Show Description
HOW THEATER FAILED AMERICA is transferring Off-Broadway to the Barrow Street Theater beginning May 16th for six weeks only--you can order tickets here.
"Absolutely hilarious...one of the finest solo performers of his generation."
- The New York Times
"Daisey's skill is that he is able to talk about the historical and make it human, the personal and make it universal, so that the listener is both informed and transformed."
- Paper Magazine
Master storyteller Mike Daisey sinks his razor-sharp wit into a subject he knows well: the American theater, from the sublimely crass to the genuinely ugly. From gorgeous new theaters standing empty as cathedrals, to “successful” working actors traveling like migrant farmhands, to an arts culture unwilling to speak or listen to its own nation, Daisey takes stock of the dystopian state of theater in America: a shrinking world with smaller audiences every year. Fearlessly implicating himself and the system he works within, Daisey seeks answers to essential and dangerous questions about the art we’re making, the legacy we leave the future, and who it is we believe we’re speaking to.

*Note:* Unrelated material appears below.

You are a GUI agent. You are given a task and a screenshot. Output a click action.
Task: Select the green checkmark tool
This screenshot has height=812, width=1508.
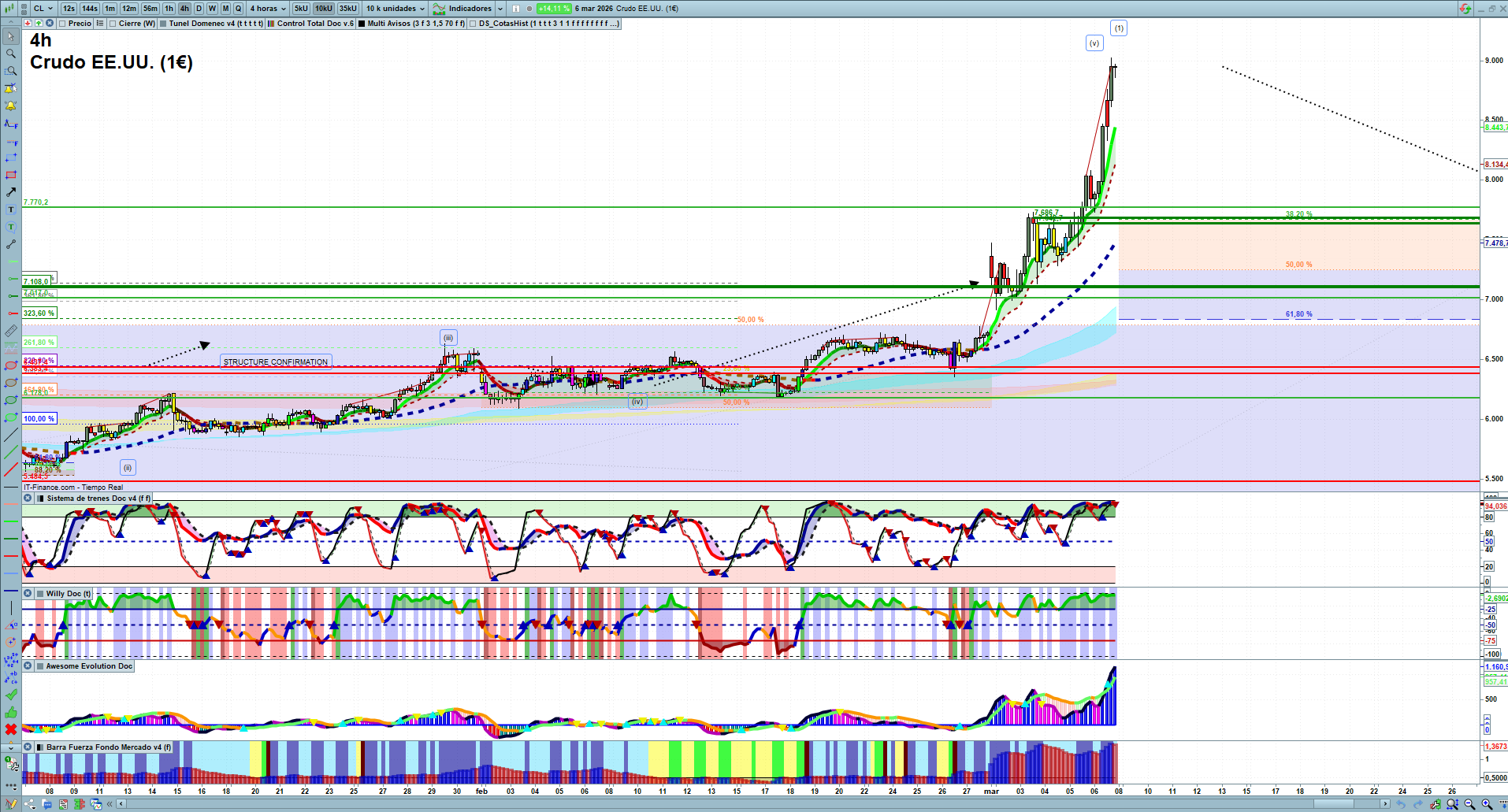click(11, 695)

MIKE DAISEY has been called “the master storyteller” and “one of the finest solo performers of his generation” by the New York Times for his many monologues, including Monopoly!, TRUTH, Invincible Summer, Tongues Will Wag, The Ugly American, I Miss the Cold War, Great Men of Genius, Wasting Your Breath and 21 Dog Years, and over the past decade he has performed his unique brand of extemporaneous storytelling at venues such as the Public Theater, American Repertory Theatre, the Spoleto Festival, Berkeley Repertory Theatre, the Cherry Lane, Yale Rep, the Noorderzon Festival, Portland Stage Company, Intiman, Performance Space 122, and many more. He’s been a guest on the Late Show with David Letterman, his work has been heard on the BBC, NPR and the National Lampoon Radio Hour, and his groundbreaking series All Stories Are Fiction is available through Audible.com. Currently he’s a commentator for NPR’s Day To Day and PRI’s Studio 360, a contributor to WIRED, Slate and Salon, a web contributor to Vanity Fair and Radar Magazine, a frequent performer and host with the Moth, and his writing appears in the anthology The Best Tech Writing 2006. His first film, Layover, is being distributed by Lars von Trier’s company Zentropa, and he stars in the Lawrence Krauser feature Horrible Child. His first book, 21 Dog Years: A Cubedweller’s Tale, was published by the Free Press and he is working on a second book, Great Men of Genius, adapted from his monologues about genius and megalomania in the lives of Bertolt Brecht, P.T. Barnum, Nikola Tesla, and L. Ron Hubbard. He lives with his director, collaborator and co-conspirator, Jean-Michele Gregory, in New York City.